The budget that House Budget Committee Chairman Paul Ryan (R-WI) released today would gut the social safety net as we know it, dismantling Medicare and Medicaid, even as it cuts taxes for the wealthy and corporations. It doesn’t ask the most well-off Americans or the country’s corporate titans to make any sacrifice, instead leaving the burden of deficit and debt reduction on the middle-class.
The budget lays out little in terms of cuts to specific programs, instead simply decreeing caps on levels of spending. But one cut is explicitly proposed in the document — a cut to the Pell Grant program, which provides college tuition assistance to low-income students. Here’s what the budget plan has to say on Pell Grants:
– Return Pell grants to their pre-stimulus levels to curb rising tuition inflation and make sure aid is targeted to the truly needy…This budget takes the necessary next steps to ensure Pell spending is brought under control and targeted to the truly needy instead of being captured in the form of tuition increases.
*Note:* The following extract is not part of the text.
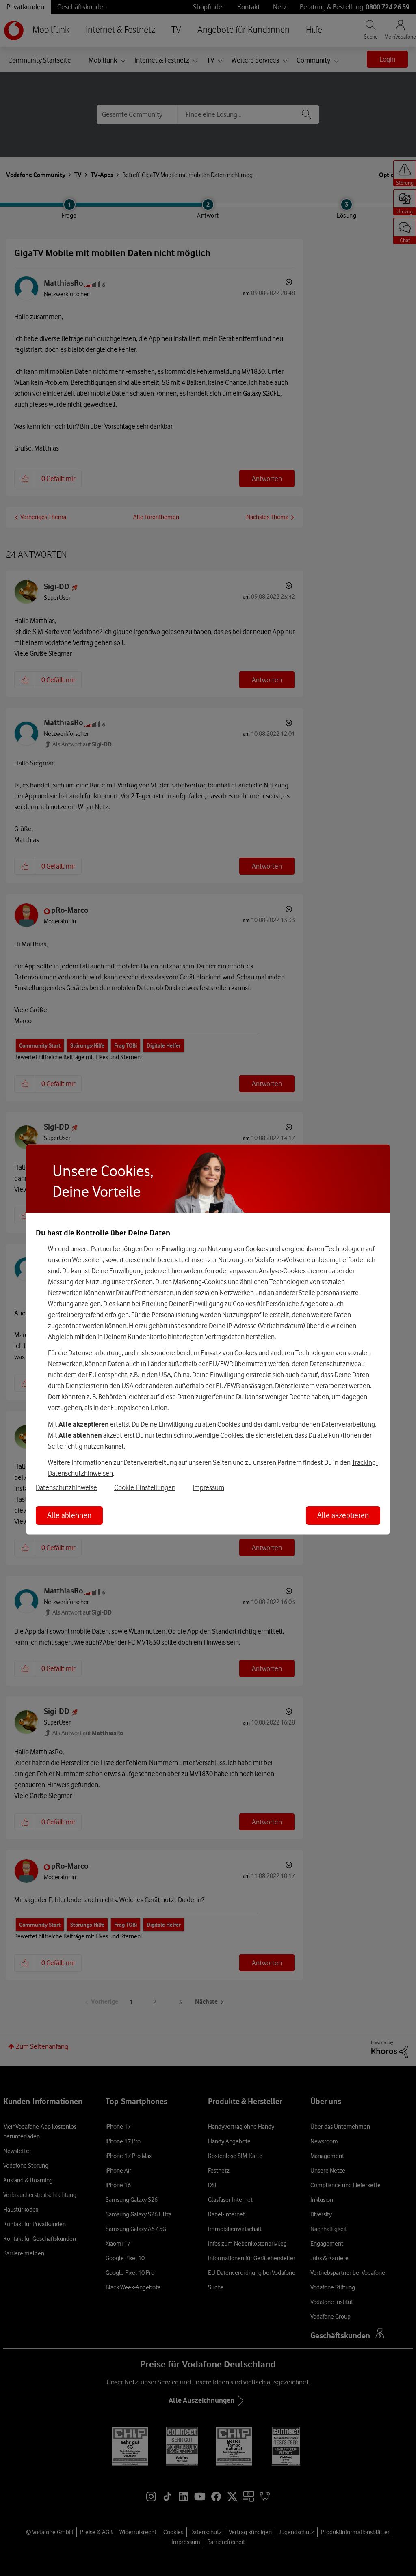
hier (176, 1270)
While the cut is presented in vague language, the practical implications are:
– The maximum grant would be cut by $845 (15.2 percent);
– 1.7 million currently eligible students would be rendered ineligible for grants.
If implemented, this would be the largest reduction in Pell Grants in history, more than eight times higher than the previous record, which was a $100 reduction in the maximum award in 1994. These cuts “will reduce the number of low income students receiving Bachelor’s degrees each year by about 61,000.”
Ryan justifies this cut by claiming that “recent studies have demonstrated that increases in Pell grants appear to be matched nearly one for one by increases in tuition at private universities.” The citation for this claim is a 2005 study (not exactly recent), which says that, while private universities have increased tuition alongside increases in Pell Grants, “we find little evidence that increases in federal Pell grants are positively linked to increases for in-state tuition at public universities.” As of 2009, far more Pell recipients attend public universities than private.
Pell Grants are key to the country’s economic competitiveness and to boosting an educational attainment rate that has stagnated. Cutting them in this way provides little in terms of real budgetary savings, but undermines economic competitiveness and the nation’s supply of human capital.